Barret Kupelian, chief economist at PwC UK, said: “The 25-basis-point cut by the MPC was neither dramatic nor daring. It was simply the sensible response to three factors that are likely to dampen UK inflation pressures in the future.

“First, with a UK retaliation to tariffs appearing unlikely, a surge in global trade uncertainty keeps businesses and household spending cautious and measured but reduces the risk of tariff led inflation. Second, as a net importer of goods and energy, Sterling’s rally of around seven per cent since January makes UK imports relatively less expensive. And third, Brent crude trading at about $60 a barrel against the Bank’s February conditioning assumption of $74.

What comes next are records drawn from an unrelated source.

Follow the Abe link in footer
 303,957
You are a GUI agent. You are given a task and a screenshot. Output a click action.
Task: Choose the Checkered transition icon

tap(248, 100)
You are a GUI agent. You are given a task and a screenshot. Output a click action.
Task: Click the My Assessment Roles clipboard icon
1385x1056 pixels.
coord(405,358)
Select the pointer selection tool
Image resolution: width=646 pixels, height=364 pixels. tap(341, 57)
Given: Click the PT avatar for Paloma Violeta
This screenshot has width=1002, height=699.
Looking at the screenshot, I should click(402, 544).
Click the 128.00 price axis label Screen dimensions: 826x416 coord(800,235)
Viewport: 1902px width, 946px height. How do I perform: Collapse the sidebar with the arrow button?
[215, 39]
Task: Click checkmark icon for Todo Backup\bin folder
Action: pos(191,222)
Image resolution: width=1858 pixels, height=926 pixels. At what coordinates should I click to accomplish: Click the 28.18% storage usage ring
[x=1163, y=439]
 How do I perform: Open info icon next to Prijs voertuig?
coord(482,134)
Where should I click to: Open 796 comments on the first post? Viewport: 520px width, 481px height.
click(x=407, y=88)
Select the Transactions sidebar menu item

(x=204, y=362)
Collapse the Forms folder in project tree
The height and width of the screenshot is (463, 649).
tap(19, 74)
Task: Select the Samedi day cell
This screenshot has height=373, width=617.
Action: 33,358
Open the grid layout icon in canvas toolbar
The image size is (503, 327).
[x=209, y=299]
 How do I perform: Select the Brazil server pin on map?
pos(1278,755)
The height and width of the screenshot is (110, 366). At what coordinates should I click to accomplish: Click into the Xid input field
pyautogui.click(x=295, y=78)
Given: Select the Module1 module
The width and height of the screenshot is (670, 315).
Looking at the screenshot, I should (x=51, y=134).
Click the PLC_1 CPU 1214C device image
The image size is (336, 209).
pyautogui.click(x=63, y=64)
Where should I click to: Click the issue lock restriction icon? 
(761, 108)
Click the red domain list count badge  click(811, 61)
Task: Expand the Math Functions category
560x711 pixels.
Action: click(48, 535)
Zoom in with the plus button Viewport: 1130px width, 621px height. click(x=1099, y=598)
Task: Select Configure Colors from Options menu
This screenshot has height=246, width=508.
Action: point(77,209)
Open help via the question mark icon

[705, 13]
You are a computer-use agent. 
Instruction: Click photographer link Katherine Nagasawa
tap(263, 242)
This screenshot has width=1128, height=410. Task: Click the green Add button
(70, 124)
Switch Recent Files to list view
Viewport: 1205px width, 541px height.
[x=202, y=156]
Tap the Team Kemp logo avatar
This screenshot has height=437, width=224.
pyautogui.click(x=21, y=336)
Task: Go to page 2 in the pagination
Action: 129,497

“Cutting rates in a fog is like trimming sails in a storm. It’s the only way to keep the ship moving, but it won’t guarantee clear skies. Still, it’s a welcome first stitch in what is proving to be an uncertain world.”

Jonathan Sparks, chief investment officer UK, HSBC global private banking and wealth, said: “A slew of weaker economic data has led to a broad consensus of cuts to economic growth forecasts and the BoE echoed this trend with a 0.25 per cent cut to its 2026 GDP growth to 1.25 per cent. However, the good news is that plummeting energy prices and a strengthening GBP have pushed inflation forecasts lower, giving the BoE more room to be dovish in the latter half of the year.

“We prefer to remain selective on equity investments and keep an eye on the data for signs of improvement. Around the five-10 year maturities of gilts, real inflation-adjusted yields are fractionally below two per cent. This is a great opportunity to lock in near risk-free rates of return that would have seemed well beyond reach only a few years ago. If the base rate falls to three per cent in Q3 2026, as we expect, then there is also room for capital gains. The GBP has strengthened largely due to USD weakness.”

Highlights:

• The Bank of England has cut interest rates to 4.25 per cent amid global economic concerns, including US tariffs and slowing trade.

• UK growth forecast has been downgraded, with only one per cent GDP growth expected in 2025 and 1.25 per cent in 2026.

• The real estate and hospitality sectors will benefit from lower borrowing costs, aiding recovery efforts.

• Economists cite lower energy prices and a strong GBP as easing inflation pressures, supporting further rate cuts.